Ce fantasme est à la fois le moteur du trio d’arnaqueurs, mais finalement celui aussi de leurs malheureuses victimes notamment lors de la supercherie d’ouverture où ils font miroiter un trésor à deux paysannes. Fellini oppose cependant la superficialité du rêve et sa matérialisation tels que l’envisagent les héros à leur réalité plus cruelle. Roberto (Franco Fabrizi) est le plus détaché et attaché aux paillettes du paraître, Augusto (Broderick Crawford) est las de cette vie de duperie sur les routes mais ne sait pas exister autrement tandis que « Picasso » (Richard Baseheart) est à la croisée des chemins avec une famille qu’il pourrait perdre en poursuivant cette voie. Fellini ne cherche à capturer l’humanité des personnages que dans leur vulnérabilité tandis que la froide expertise et détermination de l’escroquerie nous en détache. Obséquieux face à un ancien « collègue » désormais richissime et impitoyable face aux crédules démunis, les escrocs illustrent ainsi un contexte social pessimiste où la réussite ou du moins son éphémère ivresse l’emporte sur toutes les valeurs. Le quotidien n’est qu’un aparté où l’on ronge son frein en attendant d’entrevoir le clinquant de la grande vie. Une sortie pathétique suit la première escroquerie où ils vont dilapider tout leur gain, hormis Picasso qui va les confier à son épouse (Giulietta Masina). Le faste de la richesse est le prolongement des comportements les plus vils que suscitent sa quête, à l’image de cette fête de Nouvel An dont l’excès est un manifeste de détachement et de monstruosité.

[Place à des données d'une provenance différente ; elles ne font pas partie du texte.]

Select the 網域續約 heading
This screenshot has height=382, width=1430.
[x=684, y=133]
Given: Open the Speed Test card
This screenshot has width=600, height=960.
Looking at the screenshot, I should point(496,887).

Lors d’une scène, Augusto reproche à Picasso de s’être marié trop jeune dans une carrière qui nécessite le moins d’attaches affectives possible. C’est pourtant en « Picasso » qui a encore autre chose dont se préoccuper en dehors du prochain « coup » que repose l’avenir possiblement le plus apaisé. Augusto même quand son passé le rattrape à travers sa fille Patrizia (Lorella De Luca), ne sait y répondre que par les mauvais penchants de son présent, d’abord de son fait par les promesses illusoires qu’il donne puis malgré lui lorsqu’un ancien « bidonné » le reconnaît sous les yeux de Patrizia. C’est dans ces instants là que Fellini touche à la contradiction de ces héros et les rends émouvants malgré eux, ils provoquent autant qu’ils subissent leur destin et s’isolent dans une spirale répétitive et désespérée. C’est tout le sens de l’ultime arnaque du film qui répète la première, où Augusto est prêt à s’avilir de nouveau en trompant des pauvres bougres. L’ambiguïté de Fellini sur le rapport à l’illusion fait merveille, puisque les victimes entretiennent elles aussi un espoir aveugle en une chimère face au faux homme d’église en lequel s’est déguisé Augusto pour les voler. Le rêve aide à survivre autant qu’il nous enfonce, dans la passivité de l’attente d’un miracle (ce qu’évoque également le cheminement de l’héroïne de Les Nuits de Cabiria) mais aussi dans l’action détournée pour provoquer sa réalisation. Fellini refuse d’ailleurs la facilité de l’épiphanie et de la rédemption en faussant le vacillement moral final d’Augusto. Ses personnages reste désespérément soumis à leur espoirs et désirs, c’est un instinct de survie qui les maintient pour le meilleur et pour le pire dans ce monde de chimères.